A first observation is that there is a clear treatment effect on S8 (p = 0.005, 95% CI: 7.8–40.7%), S24 (p = 0.009, 95% CI: 5.7–36.7%) and on T (p = 0.036, 95% CI: 1.4–34.9%) using the Pearson χ2 test.

Secondly, the off-diagonal elements for the relationship between S24 and T shown in Table 2 (0 and 11) and (4 and 13), are generally smaller than for the relationship between S8 and T shown in Table 1 (15 and 11) and (17 and 9), indicating that S24 is in stronger ‘agreement’ with T compared with S8. This is also apparent from the odds ratio (OR) estimates and corresponding 95% confidence intervals, which are only significant for S24 in either treatment group. Do note that the OR for BDQ in Table 2 is determined using the Firth type estimate [25].

Looking specifically at the association between S24 and T, 11 patients in the BDQ group and 13 patients in the placebo group who were Week 24 responders were considered non-responders at endpoint. Of the 11 patients in the BDQ group, two died, five discontinued from the trial, and four reverted to positive culture. Of the 13 patients in the placebo group, five patients discontinued and eight patients reverted to positive culture. Additionally, four patients in the placebo group who were considered non-responder at Week 24 subsequently culture converted and were considered responders at Week 120. In contrast, all patients in the BDQ group who responded at Week 120 were already responders at 24 weeks. The analysis of the relationship between S24 and T shows a significant association for both BDQ and placebo patients; however, the association was stronger in the BDQ group than in the placebo group. This indicates that the addition of BDQ has a considerable impact as a greater proportion of patients culture convert and fewer relapse in the BDQ group. This change in relationship between surrogate and true endpoint upon addition of a new drug requires sound methodology to evaluate the statistical validity of the surrogates S8 and S24.

================================

#### [Tasks]
A. What is the Spanish translation of this sentence from the passage on surrogate endpoints: "Do note that the OR for BDQ in Table 2 is determined using the Firth type estimate [25]."
B. According to the passage on surrogate endpoints, why is S24 in stronger "agreement" with T than S8 is? Answer in one to three sentences.
C. Continue the passage on surrogate endpoints from its final sentence.

================================

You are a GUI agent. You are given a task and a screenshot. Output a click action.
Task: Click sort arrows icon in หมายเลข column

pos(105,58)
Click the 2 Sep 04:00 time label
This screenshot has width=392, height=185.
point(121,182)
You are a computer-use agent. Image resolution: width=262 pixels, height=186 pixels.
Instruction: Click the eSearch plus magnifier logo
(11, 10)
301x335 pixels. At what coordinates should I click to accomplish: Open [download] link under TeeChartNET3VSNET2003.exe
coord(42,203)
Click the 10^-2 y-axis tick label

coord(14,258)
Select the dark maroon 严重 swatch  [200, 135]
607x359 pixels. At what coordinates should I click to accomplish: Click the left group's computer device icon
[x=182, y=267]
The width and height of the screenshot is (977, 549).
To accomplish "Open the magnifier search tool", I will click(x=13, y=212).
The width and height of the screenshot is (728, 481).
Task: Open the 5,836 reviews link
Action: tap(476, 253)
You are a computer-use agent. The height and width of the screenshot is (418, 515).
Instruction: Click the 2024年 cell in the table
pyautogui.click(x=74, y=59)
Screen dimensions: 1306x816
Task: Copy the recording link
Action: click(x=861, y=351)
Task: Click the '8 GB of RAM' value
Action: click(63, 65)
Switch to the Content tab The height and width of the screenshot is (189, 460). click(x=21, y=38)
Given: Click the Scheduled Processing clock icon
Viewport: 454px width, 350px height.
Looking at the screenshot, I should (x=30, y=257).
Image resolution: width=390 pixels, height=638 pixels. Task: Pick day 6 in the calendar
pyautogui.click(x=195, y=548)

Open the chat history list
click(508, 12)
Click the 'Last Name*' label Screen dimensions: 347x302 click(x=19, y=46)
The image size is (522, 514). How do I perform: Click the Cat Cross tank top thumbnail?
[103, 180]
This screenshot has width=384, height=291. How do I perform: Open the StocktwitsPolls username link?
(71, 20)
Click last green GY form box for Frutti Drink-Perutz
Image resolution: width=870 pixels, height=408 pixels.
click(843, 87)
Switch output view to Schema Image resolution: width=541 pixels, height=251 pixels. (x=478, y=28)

================================

#### [Responses by task]
A. Tenga en cuenta que el OR para BDQ en la Tabla 2 se determina utilizando la estimación de tipo Firth [25].

B. The off-diagonal elements for S24 and T in Table 2 (0 and 11, and 4 and 13) are generally smaller than those for S8 and T in Table 1 (15 and 11, and 17 and 9). The odds ratio estimates point the same way, since they are significant only for S24 in either treatment group.

C.
S2 Table presents the relationship between S24 and T for BDQ and between S24 and T for placebo, based on AFB rather than MGIT. In the AFB smear test, success was defined similarly compared to MGIT-based outcomes, i.e., the patient had to have at least two consecutive negative smears at least 25 days apart (with no positive intermediate smears). Patients who prematurely dropped out of the trial were considered failures from time of drop-out onwards, irrespective of whether their smear converted at the time they dropped out.

Values for sensitivity, specificity, positive predictive value (PPV), and negative predictive value (NPV) are provided in Table 3. The data show that S24 is fairly specific for T with values of 100% for BDQ and 86. 2% for control, respectively, while sensitivity is much lower, i.e., 56% for BDQ and 64. 9% for control. Specificity, PPV, and NPV are consistently higher for S24 than for S8 regardless of treatment assignment.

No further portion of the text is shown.